Total Intravenous Anaesthesia in a Patient with Eisenmenger Syndrome: Case Report
Arpita Saxena*, Trilok Chand, S.K.Arya, Apurva Mittal and Parimal
Department of Anesthesiology and Critical Care, S. N. Medical College, Agra, India
- *Corresponding Author:
- Dr. Arpita Saxena
Department of Anesthesia and Critical care
S.N.Medical College, Agra, India
E-mail: [email protected]
Received date: September 18, 2012; Accepted date: October 09, 2012; Published date: October 26, 2012
Citation: Saxena A, Chand T, Arya SK, Mittal A, Parimal (2012) Total Intravenous Anaesthesia in a Patient with Eisenmenger Syndrome: Case Report. J Anesth Clin Res 3:246. doi: 10.4172/2155-6148.1000246
Copyright: © 2012 Saxena A, et al. This is an open-access article distributed under the terms of the Creative Commons Attribution License, which permits unrestricted use, distribution, and reproduction in any medium, provided the original author and source are credited.

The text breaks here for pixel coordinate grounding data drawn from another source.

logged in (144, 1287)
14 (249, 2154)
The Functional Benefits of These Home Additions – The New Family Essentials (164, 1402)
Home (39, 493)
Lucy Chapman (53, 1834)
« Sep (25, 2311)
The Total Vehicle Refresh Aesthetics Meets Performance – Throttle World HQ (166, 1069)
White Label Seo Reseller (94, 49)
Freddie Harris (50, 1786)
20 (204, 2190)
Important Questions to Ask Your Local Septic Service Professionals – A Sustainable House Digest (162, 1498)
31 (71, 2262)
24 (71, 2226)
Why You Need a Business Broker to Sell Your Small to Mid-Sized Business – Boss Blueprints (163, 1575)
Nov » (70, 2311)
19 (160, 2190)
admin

Eisenmenger's syndrome is defined as the process in which a left-to-right shunt caused by a congenital heart defect causes increased flow through the pulmonary vasculature, causing pulmonary hypertension which causes increased pressures in the right side of the heart and reversal of the shunt into a right-to-left shunt. It can occur with complex congenital cardiac malformations, septal defects, and patent ductus arteriosus (PDA). Patients with Eisenmenger’s syndrome are at high risk for peripartum morbidity and mortality.
We report the administration of intravenous ketamine with use of upper extremity pulse oximetry in a patient with
Eisenmenger’s syndrome secondary to a VSD undergoing endometrial curettage.